Ahora quiere ser Michelle de nuevo, y culpa a la iglesia por persuadirlo de ser hombre.
LA CONVERSIÓN A MICHELLE
El primer cambio no obedeció a una atracción sexual por los hombres. Soñaba en realizar compras con amigas y en compartir chismes dentro de un baño. “Siempre admiré la forma en que las chicas pueden tomarse de la mano o abrazarse, sin que se considere eso anormal. Eso no es algo sexual”, dice.
A los 19 años, Michael abandonó la casa de sus padres, con quienes tenía muchas fricciones. Vivió en las calles y cambió constantemente de empleo. Bebía y se drogaba.
Nunca se ha sentido cómodo en la compañía de hombres. Le repugna el estereotipo del macho agresivo e inexpresivo. Tampoco se siente atraído hacia ellos, y dice que nunca ha tenido relaciones sexuales con hombres.
En el 2003, a los 39 años, se convirtió en Michelle. Gastó 80,000 dólares, saturando sus tarjetas de crédito, en ropa, implantes de senos, tratamientos hormonales y cirugías de nariz, cejas y mejillas.
Conservó su pene, pues la cirugía era muy costosa y él se seguía identificando como heterosexual (ha tenido relaciones con mujeres).
Al principio, todo marchó bien. Michelle ganó muchos amigos y descubrió su talento en el baile. Michael nunca se hubiera atrevido a entrar a la pista para bailar.
Michelle habló con su madre y con una hermana por primera vez en años. Asistió a sesiones de Drogadictos Anónimos para mujeres.

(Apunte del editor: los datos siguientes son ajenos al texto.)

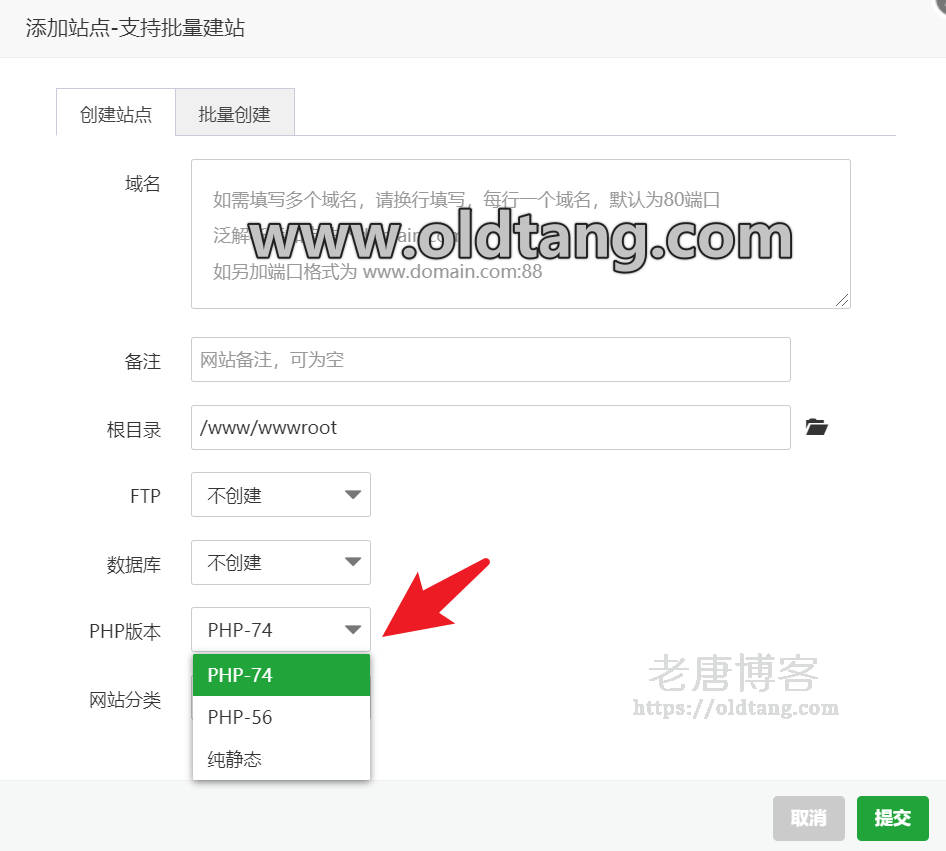
Task: Switch to the 批量创建 tab
Action: pyautogui.click(x=234, y=113)
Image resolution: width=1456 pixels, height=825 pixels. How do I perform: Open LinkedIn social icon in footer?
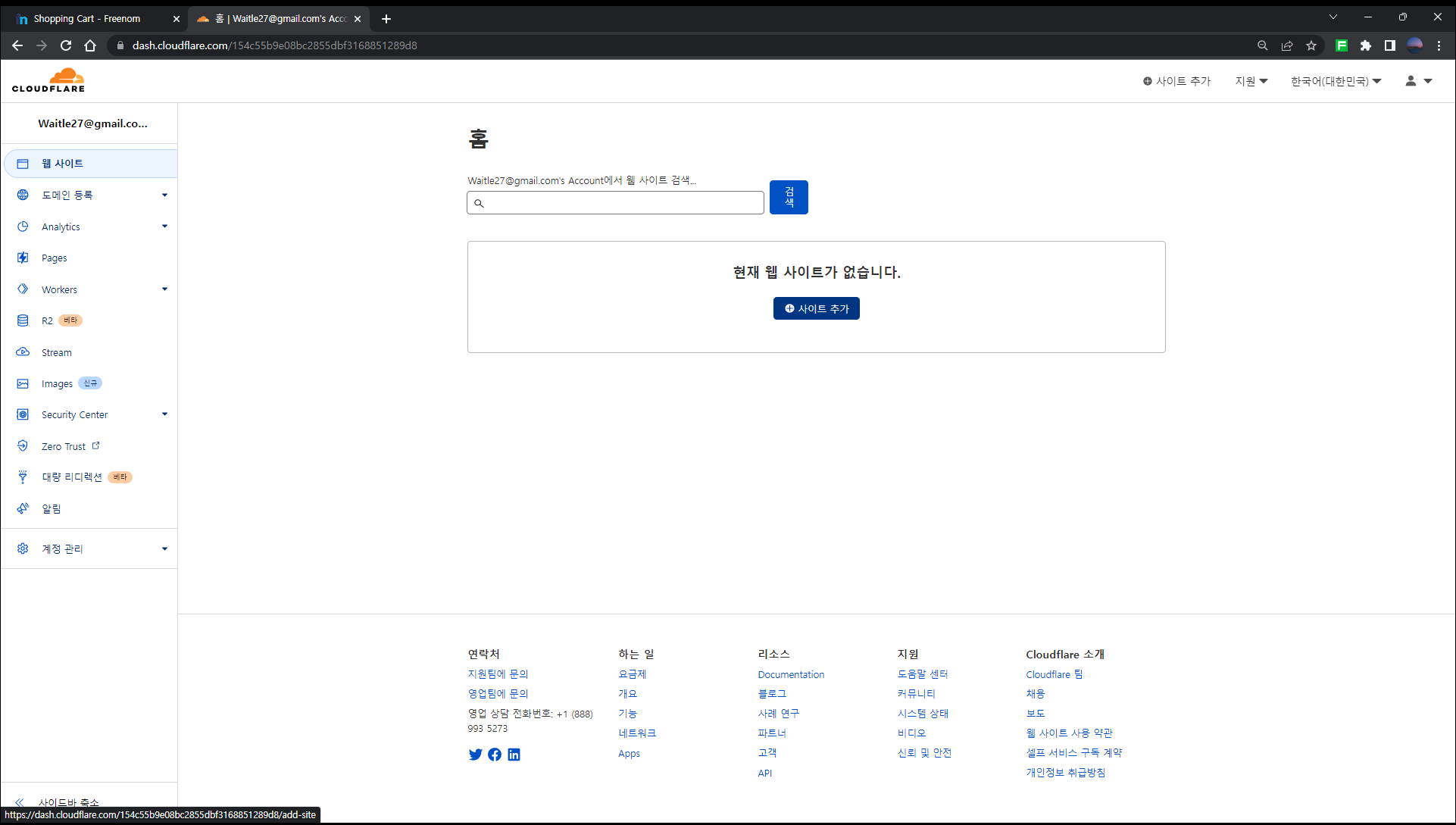click(514, 755)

Pese al cambio, Michelle empezó a recaer en algunos viejos problemas. “Yo era la misma persona por dentro”, dice Michael. Se deprimió, tuvo conductas suicidas y bajó obsesivamente de peso para que le quedaran los pantalones vaqueros de talla 7. Tuvo problemas con las drogas y el alcohol, al igual que Michael.
LA IGLESIA EN ACCIÓN
Para el 2005, Michelle había probado todo, menos la religión. Una amiga la invitó a la iglesia.
En la zona, se sabía que la Capilla del Calvario recibía a gays y transgéneros.
Michelle se sintió bien al escuchar las canciones religiosas y los sermones alentadores. Sus amigos le mostraron vídeos sobre un hombre gay que se transformó en mujer y luego revirtió ese cambio para casarse y tener hijos. “Tú puedes hacer eso también”, le dijeron.
Semanas después, cuando Michelle dijo a los líderes de la iglesia que quería ser hombre otra vez, se le llevó con un cirujano plástico, miembro de la iglesia, quien ofreció retirarle los implantes del pecho gratis.
“Cuándo quiere usted realizarse la cirugía”, preguntó el médico. “Mañana”, bromeó Michelle.
La cirugía se programó a las 10:00 a.m. del día siguiente, y Michelle desapareció.
Michael, de 43 años, dudó luego del contenido de la Biblia, dejó de ir a la iglesia tres meses después y volvió al alcohol, las drogas y los intentos de suicidio.
Un día, volvió en su motocicleta a la iglesia y confrontó a los líderes, acusándolos de manipularlo para volver a ser un hombre.
Bob Coy, pastor de la capilla, niega que la iglesia haya presionado a Michael. “Michael pidió todo aquello con lo que le ayudamos”, señala.
Actualmente, Michael asiste diariamente a un par de sesiones de Drogadictos Anónimos. Recuerda los zapatos y la ropa favorita de Michelle, como si hablara de una vieja amiga, pero considera que no puede volver a ser ella.
“Si lo hago otra vez, la gente pensará que soy todavía más inestable”, opina. “Quizás sólo necesito conocer a la mujer adecuada y tener una relación”, añade. “Realmente no tengo idea de qué quiero ahora”.